Though Jane’s attacks were familiar occurrences, they never failed to produce an immediate panic in the household. As a child of nine, Gabriella remembered being aroused in the middle of a bitter night, hastily wrapped in her mother’s shawl and a blanket, and hurried up the staircase to Jane, who had broken her engagement to Charley the evening before. Jane, pale, angelic, palpitating, appeared to draw her last breath as they entered, while the old doctor supported her in his arms, and Marthy, in a frenzy of service, rattled the dead embers in the grate. It had all been horribly vivid, and when Jane had murmured Charley’s name in a dying voice, they had stood, trembling and blue with cold, around her bed, waiting for the end. But the end had not come, and three months later Jane was married to Charley Gracey.
After that scene, Gabriella had associated Jane’s attacks with a freezing January night and a fireless grate (though the last but one had occurred in mid-August), and she was relieved now to find a fire burning in her mother’s room and a kettle singing merrily on the fender. The elder children, with their flannel petticoats pinned over their thin little shoulders, were sitting straight and stiff on a box couch which had been turned into a bed, and their strange little faces looked wan and peaked in the firelight.
Jane was really ill, Gabriella decided, after a glance at her sister. Nothing except acute suffering could have given her that ghastly pallor or made her eyes sink so far back in her head. She lay quite motionless on the far side of the big tester bed, staring straight up at the ceiling with an expression which terrified Gabriella, though she had seen it on her sister’s face at least a dozen times before to-night.

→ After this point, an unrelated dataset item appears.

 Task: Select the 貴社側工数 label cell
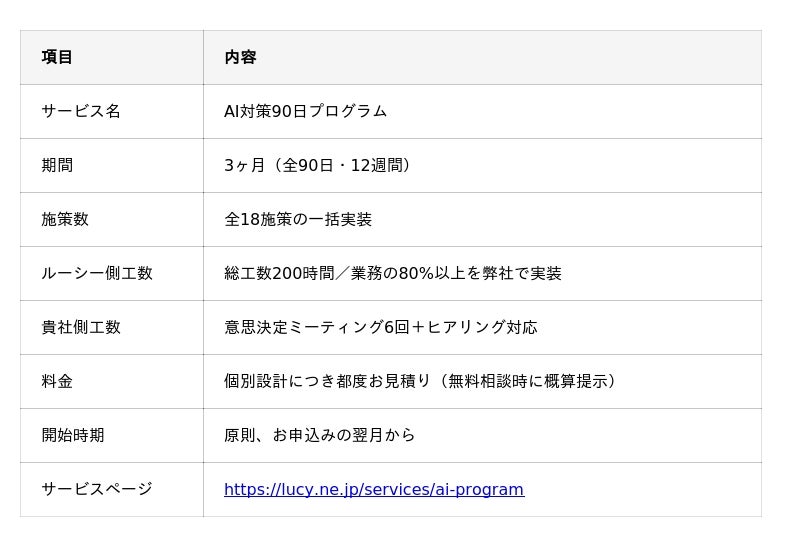pyautogui.click(x=81, y=327)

“Has Arthur gone?” asked Mrs. Carr in a voice that sounded as if she were running.
“Yes. Did you want him, mother?”
“I thought we might send him for the doctor and for Charley. Don’t you think Charley ought to be told of her condition? She has asked for the children.”
“Have you given her the digitalis?”
“I can’t make her swallow it. There are the drops on the table by the bed. My hands tremble so I had to measure them three times.”

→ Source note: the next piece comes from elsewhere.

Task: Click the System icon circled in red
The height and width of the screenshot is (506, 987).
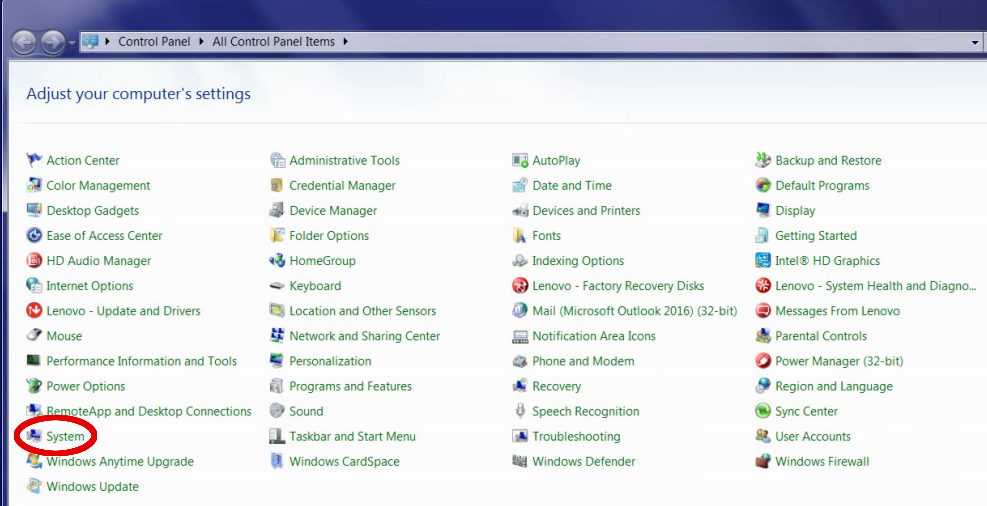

Taking the glass from the table, Gabriella bent over her sister and implored her to swallow the drops, but, without appearing to hear her voice, Jane still stared blankly upward, with the rigid, convulsed look of a woman who has been stricken with dumbness. Her flaxen hair, damp with camphor, which Mrs. Carr had wildly splashed on her forehead, clung flat and close to her head, while the only pulse in her body seemed to beat in irregular, spasmodic throbs in her throat.